━━━ Reading text
Section 1. Amend Section 151 of Title 8, Delaware Code, by striking subsection (b) of said section in its entirety, and substituting in lieu thereof a new subsection (b) to read as follows:

"(b) Any stock which is entitled upon any distribution of the corporation's assets, whether by dividend or by liquidation, to a preference over another class or series of stock may be made subject to redemption by the corporation at its option or at the option of the holders of such stock or upon the happening of a specified event. Any stock of a regulated investment company registered under the Investment Company Act of 1940, as heretofore or hereafter amended, may be given the right to require the corporation to redeem or repurchase the stock at the option of the holder of the stock, provided such redemption or repurchase would not impair or cause a further impairment of the capital of the corporation. Any stock of a corporation which has a license or franchise from a governmental agency to conduct its business or is a member of a national securities exchange, which license, franchise or membership is conditioned upon some or all of the holders of its stock possessing prescribed qualifications, may be made subject to redemption by the corporation to the extent necessary to prevent the loss of such license, franchise or membership or to reinstate it. Any stock which may be made redeemable under this section may be redeemed for cash, property or rights, including securities of the same or another corporation, at such time or times, price or prices, or rate or rates, and with such adjustments, as shall be stated in the certificate of incorporation or in the resolution or resolutions providing for the issue of such stock adopted by the board of directors as herein-above provided."
━━━━━━
━━━ Source data
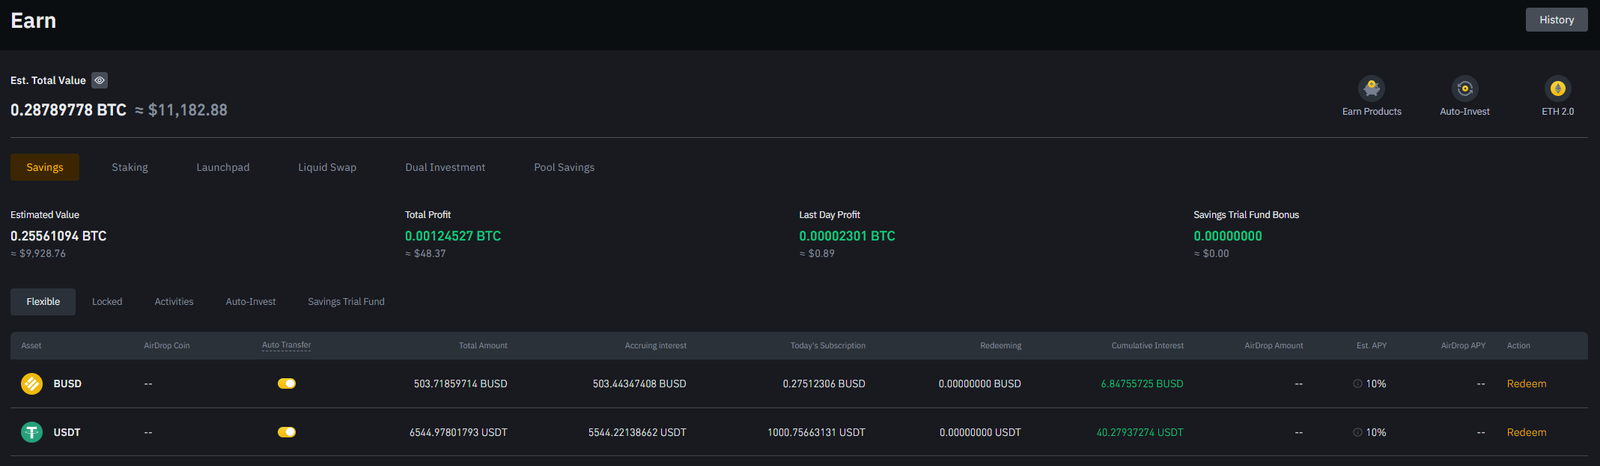
Task: Go to the Dual Investment tab
Action: [x=445, y=168]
━━━━━━
> Exercise directions:
Resume the Delaware Code amendment on stock redemption from the point where it stops. The listing plays no part in this work.

> Exercise answer:
Section 2. Amend Section 154 of Title 8, Delaware Code, by inserting in such section a new sentence following the third sentence in such section, to read as follows:

"The amount of the consideration so determined to be capital in respect of any shares without par value shall be the stated capital of such shares."

Section 3. Amend Section 160 of Title 8, Delaware Code, by striking said section in its entirety and substituting in lieu thereof a new Section 160 to read as follows:

§ 160. Corporation's powers respecting ownership, voting, etc. of its own stock; rights of stock called for redemption

(a) Every corporation may purchase, redeem, receive, take or otherwise acquire, own and hold, sell, lend, exchange, transfer or otherwise dispose of, pledge, use and otherwise deal in and with its own shares ; provided, however, that no corporation shall-

1. Purchase or redeem its own shares of capital stock for cash or other property when the capital of the corporation is impaired or when such purchase or redemption would cause any impairment of the capital of the corporation, except that a corporation may purchase or redeem out of capital any of its own shares which are entitled upon any distribution of its assets, whether by dividend or in liquidation, to a preference over another class or series of its stock if such shares will be retired upon their acquisition and the capital of the corporation reduced in accordance with Sections 243 and 244 of this title;

2. Purchase, for more than the price at which they may then be redeemed, any of its shares which are redeemable at the option of the corporation; or,

3. Redeem any of its shares unless their redemption is authorized by Section 151 (b) of this title and then only in accordance with such Section and the certificate of incorporation.

(b) Nothing in this section limits or affects a corporation's right to resell any of its shares theretofore purchased or redeemed out of surplus and which have not been retired, for such consideration as shall be fixed by the board of directors.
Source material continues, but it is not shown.